EXERCISE GOAL:
Please keep pictures out of the copy, and print exactly the lines from the one containing "The height and" through the end of the records.

RECORDS FOR THIS EXERCISE:
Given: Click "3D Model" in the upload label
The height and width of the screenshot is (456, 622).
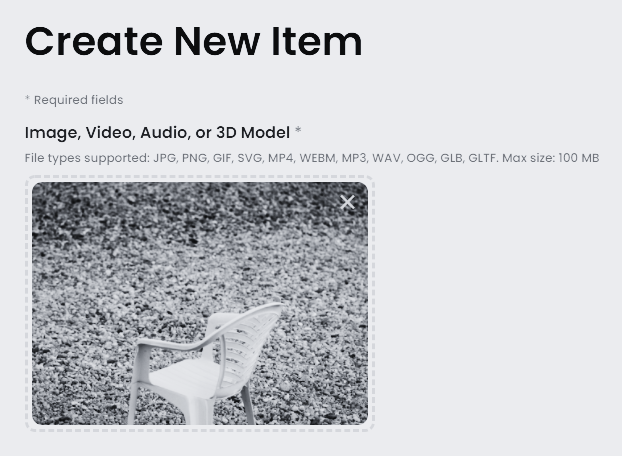Looking at the screenshot, I should [x=253, y=132].
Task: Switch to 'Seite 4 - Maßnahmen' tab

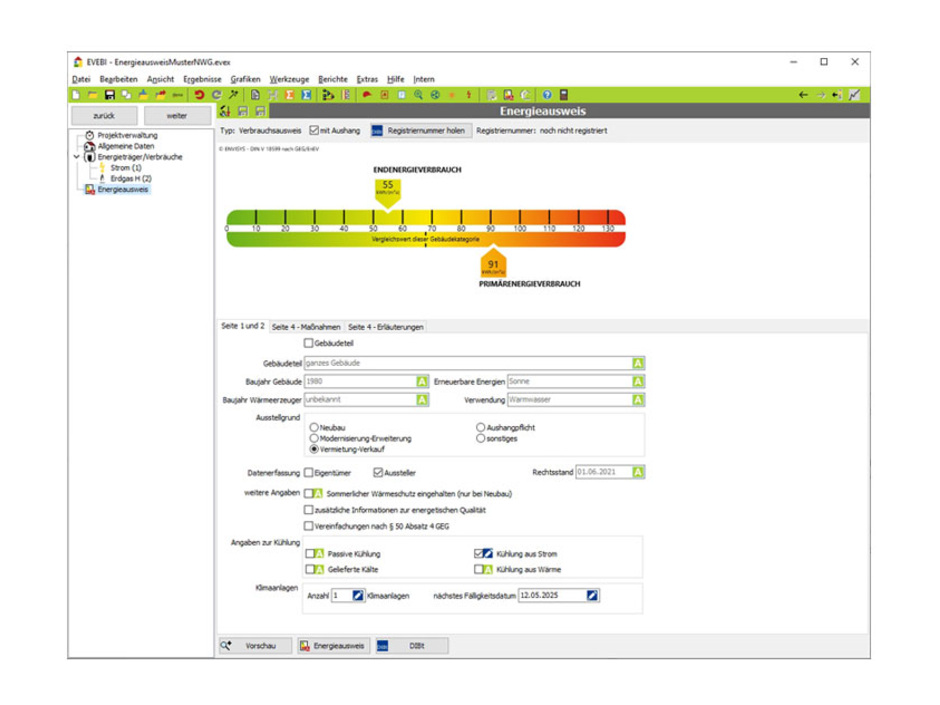Action: coord(306,327)
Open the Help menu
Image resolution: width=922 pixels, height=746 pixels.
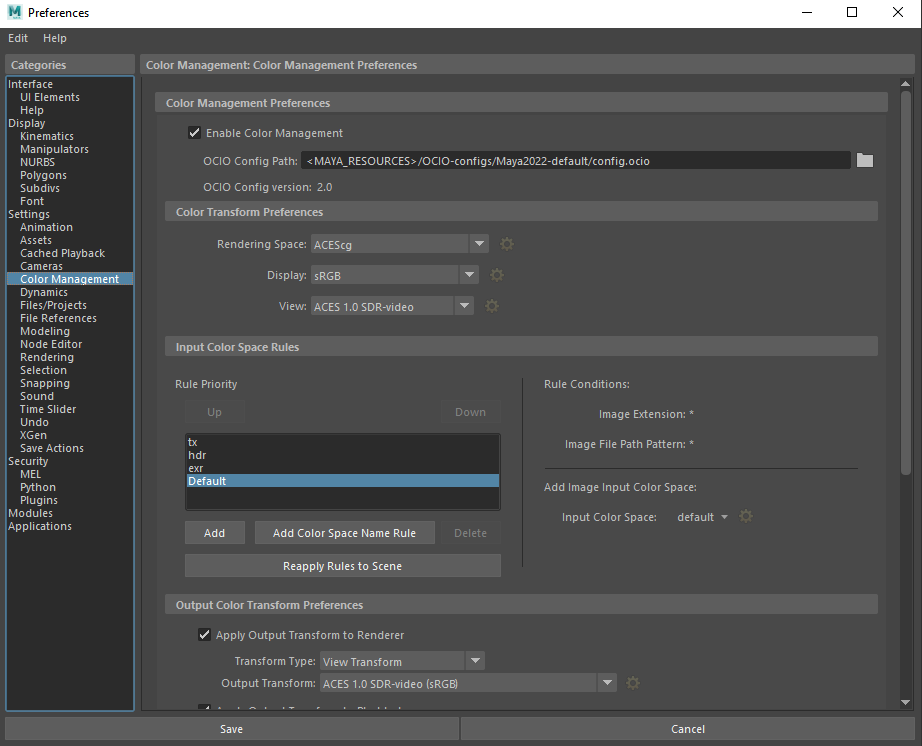55,38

OUTPUT:
The height and width of the screenshot is (456, 622).
Looking at the screenshot, I should [x=253, y=132].
Task: Switch to 'Seite 4 - Maßnahmen' tab

Action: coord(306,327)
Open the Help menu
Image resolution: width=922 pixels, height=746 pixels.
55,38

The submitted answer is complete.